• Exercise description: Output the listing below verbatim, from its first line to its last.

• Provided records:
*** Block opens ***

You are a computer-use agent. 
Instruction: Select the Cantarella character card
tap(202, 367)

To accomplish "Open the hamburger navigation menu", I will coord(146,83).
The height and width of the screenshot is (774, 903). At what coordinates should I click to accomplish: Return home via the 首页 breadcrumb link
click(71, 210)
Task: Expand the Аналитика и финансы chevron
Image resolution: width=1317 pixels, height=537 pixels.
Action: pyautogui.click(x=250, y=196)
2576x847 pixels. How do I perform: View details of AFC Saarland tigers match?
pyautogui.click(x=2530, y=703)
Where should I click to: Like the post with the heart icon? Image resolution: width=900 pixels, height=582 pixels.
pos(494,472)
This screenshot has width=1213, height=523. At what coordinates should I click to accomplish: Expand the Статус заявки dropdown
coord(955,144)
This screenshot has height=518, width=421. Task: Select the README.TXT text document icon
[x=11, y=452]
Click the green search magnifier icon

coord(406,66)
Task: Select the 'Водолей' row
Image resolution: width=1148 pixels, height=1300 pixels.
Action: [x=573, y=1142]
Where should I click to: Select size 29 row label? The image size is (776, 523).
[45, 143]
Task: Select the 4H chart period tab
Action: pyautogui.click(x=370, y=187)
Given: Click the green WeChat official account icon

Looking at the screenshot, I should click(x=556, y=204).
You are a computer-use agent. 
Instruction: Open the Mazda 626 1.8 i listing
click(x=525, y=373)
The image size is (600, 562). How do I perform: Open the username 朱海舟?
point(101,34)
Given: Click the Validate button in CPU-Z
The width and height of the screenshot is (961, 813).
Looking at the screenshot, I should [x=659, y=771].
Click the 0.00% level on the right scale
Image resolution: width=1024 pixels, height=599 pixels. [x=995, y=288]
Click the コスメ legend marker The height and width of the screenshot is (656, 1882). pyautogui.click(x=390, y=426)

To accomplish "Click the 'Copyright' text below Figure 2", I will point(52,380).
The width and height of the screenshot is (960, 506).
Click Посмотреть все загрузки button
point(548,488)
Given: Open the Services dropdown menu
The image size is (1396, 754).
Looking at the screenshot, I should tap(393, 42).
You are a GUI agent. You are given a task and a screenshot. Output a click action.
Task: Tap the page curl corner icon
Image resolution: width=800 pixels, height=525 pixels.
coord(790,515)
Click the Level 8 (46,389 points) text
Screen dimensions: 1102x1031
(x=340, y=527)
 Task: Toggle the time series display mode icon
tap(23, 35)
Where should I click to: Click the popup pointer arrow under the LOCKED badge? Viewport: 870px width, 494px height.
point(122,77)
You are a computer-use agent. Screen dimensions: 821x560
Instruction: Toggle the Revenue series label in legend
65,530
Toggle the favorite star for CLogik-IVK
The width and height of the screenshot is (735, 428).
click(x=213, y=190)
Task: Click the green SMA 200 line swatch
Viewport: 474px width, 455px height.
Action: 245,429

*** Block closes ***

• Your solution:
You are a computer-use agent. 
Instruction: Select the Cantarella character card
tap(202, 367)

To accomplish "Open the hamburger navigation menu", I will coord(146,83).
The height and width of the screenshot is (774, 903). At what coordinates should I click to accomplish: Return home via the 首页 breadcrumb link
click(71, 210)
Task: Expand the Аналитика и финансы chevron
Image resolution: width=1317 pixels, height=537 pixels.
Action: pyautogui.click(x=250, y=196)
2576x847 pixels. How do I perform: View details of AFC Saarland tigers match?
pyautogui.click(x=2530, y=703)
Where should I click to: Like the post with the heart icon? Image resolution: width=900 pixels, height=582 pixels.
pos(494,472)
This screenshot has width=1213, height=523. At what coordinates should I click to accomplish: Expand the Статус заявки dropdown
coord(955,144)
This screenshot has height=518, width=421. Task: Select the README.TXT text document icon
[x=11, y=452]
Click the green search magnifier icon

coord(406,66)
Task: Select the 'Водолей' row
Image resolution: width=1148 pixels, height=1300 pixels.
Action: [x=573, y=1142]
Where should I click to: Select size 29 row label? The image size is (776, 523).
[45, 143]
Task: Select the 4H chart period tab
Action: pyautogui.click(x=370, y=187)
Given: Click the green WeChat official account icon

Looking at the screenshot, I should click(x=556, y=204).
You are a computer-use agent. 
Instruction: Open the Mazda 626 1.8 i listing
click(x=525, y=373)
The image size is (600, 562). How do I perform: Open the username 朱海舟?
point(101,34)
Given: Click the Validate button in CPU-Z
The width and height of the screenshot is (961, 813).
Looking at the screenshot, I should [x=659, y=771].
Click the 0.00% level on the right scale
Image resolution: width=1024 pixels, height=599 pixels. [x=995, y=288]
Click the コスメ legend marker The height and width of the screenshot is (656, 1882). pyautogui.click(x=390, y=426)

To accomplish "Click the 'Copyright' text below Figure 2", I will point(52,380).
The width and height of the screenshot is (960, 506).
Click Посмотреть все загрузки button
point(548,488)
Given: Open the Services dropdown menu
The image size is (1396, 754).
Looking at the screenshot, I should tap(393, 42).
You are a GUI agent. You are given a task and a screenshot. Output a click action.
Task: Tap the page curl corner icon
Image resolution: width=800 pixels, height=525 pixels.
coord(790,515)
Click the Level 8 (46,389 points) text
Screen dimensions: 1102x1031
(x=340, y=527)
 Task: Toggle the time series display mode icon
tap(23, 35)
Where should I click to: Click the popup pointer arrow under the LOCKED badge? Viewport: 870px width, 494px height.
point(122,77)
You are a computer-use agent. Screen dimensions: 821x560
Instruction: Toggle the Revenue series label in legend
65,530
Toggle the favorite star for CLogik-IVK
The width and height of the screenshot is (735, 428).
click(x=213, y=190)
Task: Click the green SMA 200 line swatch
Viewport: 474px width, 455px height.
Action: 245,429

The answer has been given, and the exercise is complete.